**INSTRUCTIONS TO FOLLOW**.
The required lines are those that contain "Save"; pull them out of the data and copy them.

(Stored items)
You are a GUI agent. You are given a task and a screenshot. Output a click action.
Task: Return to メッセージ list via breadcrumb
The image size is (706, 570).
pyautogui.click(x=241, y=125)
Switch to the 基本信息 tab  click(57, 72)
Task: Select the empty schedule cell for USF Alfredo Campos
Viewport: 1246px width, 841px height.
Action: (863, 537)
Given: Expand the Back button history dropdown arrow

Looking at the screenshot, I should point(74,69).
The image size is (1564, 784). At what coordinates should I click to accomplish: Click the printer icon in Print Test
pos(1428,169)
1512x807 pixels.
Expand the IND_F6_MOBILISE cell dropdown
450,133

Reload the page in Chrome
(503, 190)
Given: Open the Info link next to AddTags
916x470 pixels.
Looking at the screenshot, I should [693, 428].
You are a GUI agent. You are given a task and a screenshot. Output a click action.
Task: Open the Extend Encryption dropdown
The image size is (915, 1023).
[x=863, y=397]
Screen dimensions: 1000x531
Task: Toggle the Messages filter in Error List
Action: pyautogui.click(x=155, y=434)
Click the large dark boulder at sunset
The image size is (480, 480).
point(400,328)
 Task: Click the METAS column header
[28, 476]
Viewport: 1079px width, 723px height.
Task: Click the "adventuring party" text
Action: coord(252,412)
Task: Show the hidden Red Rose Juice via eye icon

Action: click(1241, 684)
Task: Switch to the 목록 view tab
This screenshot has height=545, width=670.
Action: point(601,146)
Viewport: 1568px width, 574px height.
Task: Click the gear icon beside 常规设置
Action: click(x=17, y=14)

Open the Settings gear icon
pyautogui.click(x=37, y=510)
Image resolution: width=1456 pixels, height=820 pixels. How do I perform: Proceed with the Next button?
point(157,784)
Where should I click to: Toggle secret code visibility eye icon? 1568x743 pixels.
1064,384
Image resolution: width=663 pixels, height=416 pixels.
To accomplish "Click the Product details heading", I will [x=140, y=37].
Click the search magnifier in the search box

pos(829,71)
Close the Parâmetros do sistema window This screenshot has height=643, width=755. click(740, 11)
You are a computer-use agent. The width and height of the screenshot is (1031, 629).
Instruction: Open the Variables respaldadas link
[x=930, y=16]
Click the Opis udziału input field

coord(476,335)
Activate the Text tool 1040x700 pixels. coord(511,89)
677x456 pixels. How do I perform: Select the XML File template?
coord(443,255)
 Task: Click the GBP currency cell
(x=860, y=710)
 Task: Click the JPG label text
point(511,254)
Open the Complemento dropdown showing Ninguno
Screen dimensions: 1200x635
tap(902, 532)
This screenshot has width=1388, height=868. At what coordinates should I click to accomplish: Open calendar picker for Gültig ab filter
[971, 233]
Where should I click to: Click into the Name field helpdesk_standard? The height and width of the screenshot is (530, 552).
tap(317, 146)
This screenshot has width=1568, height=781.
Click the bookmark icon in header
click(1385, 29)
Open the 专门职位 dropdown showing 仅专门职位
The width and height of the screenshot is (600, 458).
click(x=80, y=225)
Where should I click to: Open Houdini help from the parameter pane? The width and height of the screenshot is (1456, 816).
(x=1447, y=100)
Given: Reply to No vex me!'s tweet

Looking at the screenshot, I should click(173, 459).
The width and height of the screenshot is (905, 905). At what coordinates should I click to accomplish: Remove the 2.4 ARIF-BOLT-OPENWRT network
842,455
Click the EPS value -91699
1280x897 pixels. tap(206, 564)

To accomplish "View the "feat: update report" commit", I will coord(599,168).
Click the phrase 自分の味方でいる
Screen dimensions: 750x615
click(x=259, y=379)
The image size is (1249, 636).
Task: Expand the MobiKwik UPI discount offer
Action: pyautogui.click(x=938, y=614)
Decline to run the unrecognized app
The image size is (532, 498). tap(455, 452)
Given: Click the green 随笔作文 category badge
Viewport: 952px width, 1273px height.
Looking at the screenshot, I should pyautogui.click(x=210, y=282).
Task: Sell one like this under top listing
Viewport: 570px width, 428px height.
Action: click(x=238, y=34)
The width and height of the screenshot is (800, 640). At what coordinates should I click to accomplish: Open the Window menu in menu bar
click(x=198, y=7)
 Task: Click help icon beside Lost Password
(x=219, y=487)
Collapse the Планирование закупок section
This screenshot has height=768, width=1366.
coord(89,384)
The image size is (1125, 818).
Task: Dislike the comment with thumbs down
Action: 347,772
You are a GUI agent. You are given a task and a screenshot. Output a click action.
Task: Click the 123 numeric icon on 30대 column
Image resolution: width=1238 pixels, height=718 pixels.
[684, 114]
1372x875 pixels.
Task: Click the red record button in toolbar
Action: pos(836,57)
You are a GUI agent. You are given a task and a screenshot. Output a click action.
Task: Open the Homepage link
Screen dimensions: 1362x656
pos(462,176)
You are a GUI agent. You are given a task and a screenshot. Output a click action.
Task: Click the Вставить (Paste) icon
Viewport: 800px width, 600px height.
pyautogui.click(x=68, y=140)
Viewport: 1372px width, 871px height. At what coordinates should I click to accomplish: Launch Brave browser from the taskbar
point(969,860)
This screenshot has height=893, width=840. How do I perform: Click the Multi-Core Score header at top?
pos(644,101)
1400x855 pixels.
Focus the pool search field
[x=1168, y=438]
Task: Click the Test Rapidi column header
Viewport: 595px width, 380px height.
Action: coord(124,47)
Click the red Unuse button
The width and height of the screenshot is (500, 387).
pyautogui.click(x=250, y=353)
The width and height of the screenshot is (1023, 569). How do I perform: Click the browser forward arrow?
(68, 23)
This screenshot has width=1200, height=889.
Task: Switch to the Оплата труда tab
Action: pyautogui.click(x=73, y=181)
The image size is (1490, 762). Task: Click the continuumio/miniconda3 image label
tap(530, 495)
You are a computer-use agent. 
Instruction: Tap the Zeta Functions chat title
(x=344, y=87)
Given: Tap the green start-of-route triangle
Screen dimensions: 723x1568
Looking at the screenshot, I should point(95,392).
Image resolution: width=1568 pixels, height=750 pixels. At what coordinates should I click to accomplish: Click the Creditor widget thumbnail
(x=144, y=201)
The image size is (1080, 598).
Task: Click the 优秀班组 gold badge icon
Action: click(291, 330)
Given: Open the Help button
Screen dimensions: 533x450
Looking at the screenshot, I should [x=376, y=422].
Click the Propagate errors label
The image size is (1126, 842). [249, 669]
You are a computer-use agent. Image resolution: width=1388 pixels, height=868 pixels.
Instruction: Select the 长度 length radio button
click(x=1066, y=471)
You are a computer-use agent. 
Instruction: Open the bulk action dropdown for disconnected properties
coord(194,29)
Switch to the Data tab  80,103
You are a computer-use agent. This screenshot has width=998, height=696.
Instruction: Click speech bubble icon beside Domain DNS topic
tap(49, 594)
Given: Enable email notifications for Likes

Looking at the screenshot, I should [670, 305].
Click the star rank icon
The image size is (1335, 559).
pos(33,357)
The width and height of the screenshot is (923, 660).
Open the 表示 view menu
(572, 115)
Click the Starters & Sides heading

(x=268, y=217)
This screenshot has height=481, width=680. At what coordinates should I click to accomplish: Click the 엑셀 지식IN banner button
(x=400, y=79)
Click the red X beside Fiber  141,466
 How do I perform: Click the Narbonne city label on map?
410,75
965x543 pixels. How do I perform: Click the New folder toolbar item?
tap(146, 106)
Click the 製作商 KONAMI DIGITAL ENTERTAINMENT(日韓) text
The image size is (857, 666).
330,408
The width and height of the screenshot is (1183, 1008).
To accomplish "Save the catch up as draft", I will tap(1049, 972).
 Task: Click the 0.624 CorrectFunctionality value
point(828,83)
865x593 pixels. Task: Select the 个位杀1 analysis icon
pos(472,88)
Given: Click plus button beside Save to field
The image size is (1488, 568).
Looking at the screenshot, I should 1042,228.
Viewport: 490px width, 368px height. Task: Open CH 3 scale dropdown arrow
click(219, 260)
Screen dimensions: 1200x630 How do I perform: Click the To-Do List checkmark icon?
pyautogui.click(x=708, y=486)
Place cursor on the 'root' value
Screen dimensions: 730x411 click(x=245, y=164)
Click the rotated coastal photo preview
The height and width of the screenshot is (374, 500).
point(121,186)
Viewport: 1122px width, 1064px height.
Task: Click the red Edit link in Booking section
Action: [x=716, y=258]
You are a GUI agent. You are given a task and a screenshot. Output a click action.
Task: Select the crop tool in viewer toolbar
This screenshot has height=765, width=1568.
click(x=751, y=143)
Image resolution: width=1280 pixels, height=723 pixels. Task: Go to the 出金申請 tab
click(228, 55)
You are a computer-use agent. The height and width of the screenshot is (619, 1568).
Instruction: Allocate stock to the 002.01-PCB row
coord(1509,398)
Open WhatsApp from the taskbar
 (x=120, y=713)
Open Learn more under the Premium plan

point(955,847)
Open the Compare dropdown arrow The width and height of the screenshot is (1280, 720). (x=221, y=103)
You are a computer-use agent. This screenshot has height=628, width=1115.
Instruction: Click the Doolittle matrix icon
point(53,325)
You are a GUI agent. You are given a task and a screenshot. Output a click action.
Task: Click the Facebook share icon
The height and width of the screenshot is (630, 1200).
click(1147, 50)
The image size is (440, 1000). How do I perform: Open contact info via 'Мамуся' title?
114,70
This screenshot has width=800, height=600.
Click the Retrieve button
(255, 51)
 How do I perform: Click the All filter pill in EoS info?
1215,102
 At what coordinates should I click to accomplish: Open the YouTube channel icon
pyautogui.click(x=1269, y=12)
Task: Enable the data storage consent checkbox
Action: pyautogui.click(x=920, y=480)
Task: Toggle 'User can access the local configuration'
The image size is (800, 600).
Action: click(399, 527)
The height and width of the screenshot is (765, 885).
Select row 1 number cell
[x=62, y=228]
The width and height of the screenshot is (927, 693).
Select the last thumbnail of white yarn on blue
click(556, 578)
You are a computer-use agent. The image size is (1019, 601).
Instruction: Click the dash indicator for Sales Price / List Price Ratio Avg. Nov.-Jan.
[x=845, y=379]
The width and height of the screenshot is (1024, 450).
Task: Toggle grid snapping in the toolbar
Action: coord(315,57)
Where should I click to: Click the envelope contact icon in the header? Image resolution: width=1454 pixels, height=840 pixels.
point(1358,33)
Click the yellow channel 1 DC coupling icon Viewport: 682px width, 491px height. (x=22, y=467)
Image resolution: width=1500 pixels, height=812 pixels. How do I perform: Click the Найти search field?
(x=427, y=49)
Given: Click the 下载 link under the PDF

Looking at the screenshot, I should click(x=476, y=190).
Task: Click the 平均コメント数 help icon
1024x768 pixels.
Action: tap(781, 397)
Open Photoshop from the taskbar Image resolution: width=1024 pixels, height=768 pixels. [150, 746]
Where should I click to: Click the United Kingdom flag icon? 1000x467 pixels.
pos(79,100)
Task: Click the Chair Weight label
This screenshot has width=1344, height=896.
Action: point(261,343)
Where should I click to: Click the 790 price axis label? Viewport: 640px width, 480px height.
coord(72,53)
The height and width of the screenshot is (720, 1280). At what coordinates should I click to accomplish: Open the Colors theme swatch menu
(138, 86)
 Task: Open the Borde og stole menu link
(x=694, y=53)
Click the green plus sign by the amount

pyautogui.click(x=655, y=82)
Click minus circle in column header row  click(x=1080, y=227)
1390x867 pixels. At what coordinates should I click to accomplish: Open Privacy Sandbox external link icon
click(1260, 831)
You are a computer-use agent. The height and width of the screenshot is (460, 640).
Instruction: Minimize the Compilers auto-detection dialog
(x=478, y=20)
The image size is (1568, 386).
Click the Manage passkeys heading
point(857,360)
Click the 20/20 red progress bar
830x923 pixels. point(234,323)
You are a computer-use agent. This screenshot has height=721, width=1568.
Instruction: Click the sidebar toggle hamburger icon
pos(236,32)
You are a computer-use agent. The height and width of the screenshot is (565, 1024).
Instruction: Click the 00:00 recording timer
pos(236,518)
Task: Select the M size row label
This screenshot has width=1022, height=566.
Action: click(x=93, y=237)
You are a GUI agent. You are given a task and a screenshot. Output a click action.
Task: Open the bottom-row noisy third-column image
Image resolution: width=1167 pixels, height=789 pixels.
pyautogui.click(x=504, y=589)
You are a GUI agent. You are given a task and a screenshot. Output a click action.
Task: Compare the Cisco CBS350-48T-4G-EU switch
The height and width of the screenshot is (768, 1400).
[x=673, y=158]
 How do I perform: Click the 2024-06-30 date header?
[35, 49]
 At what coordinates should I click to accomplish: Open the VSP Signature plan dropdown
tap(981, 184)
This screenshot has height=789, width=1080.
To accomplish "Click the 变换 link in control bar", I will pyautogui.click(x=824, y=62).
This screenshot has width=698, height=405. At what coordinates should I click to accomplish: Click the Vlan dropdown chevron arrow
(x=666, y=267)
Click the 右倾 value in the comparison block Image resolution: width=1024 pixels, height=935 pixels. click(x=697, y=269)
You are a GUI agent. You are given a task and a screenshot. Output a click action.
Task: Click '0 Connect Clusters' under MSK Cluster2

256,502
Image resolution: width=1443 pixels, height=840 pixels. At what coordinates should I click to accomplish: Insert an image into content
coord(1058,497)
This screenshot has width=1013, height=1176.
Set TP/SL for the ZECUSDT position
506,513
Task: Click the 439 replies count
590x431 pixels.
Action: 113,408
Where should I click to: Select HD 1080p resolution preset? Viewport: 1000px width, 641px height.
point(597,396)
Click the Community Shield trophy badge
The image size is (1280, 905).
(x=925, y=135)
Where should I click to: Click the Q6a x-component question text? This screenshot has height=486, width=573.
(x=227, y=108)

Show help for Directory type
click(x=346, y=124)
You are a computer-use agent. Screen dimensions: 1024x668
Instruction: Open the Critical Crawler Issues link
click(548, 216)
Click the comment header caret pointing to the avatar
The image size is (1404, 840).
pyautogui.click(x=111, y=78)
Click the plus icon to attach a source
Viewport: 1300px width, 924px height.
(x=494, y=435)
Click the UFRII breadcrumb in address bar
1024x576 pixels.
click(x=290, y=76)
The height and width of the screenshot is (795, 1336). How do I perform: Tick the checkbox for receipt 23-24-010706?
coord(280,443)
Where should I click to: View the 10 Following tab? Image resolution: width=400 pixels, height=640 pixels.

**ANSWER AREA**.
To accomplish "Save the catch up as draft", I will tap(1049, 972).
Given: Click plus button beside Save to field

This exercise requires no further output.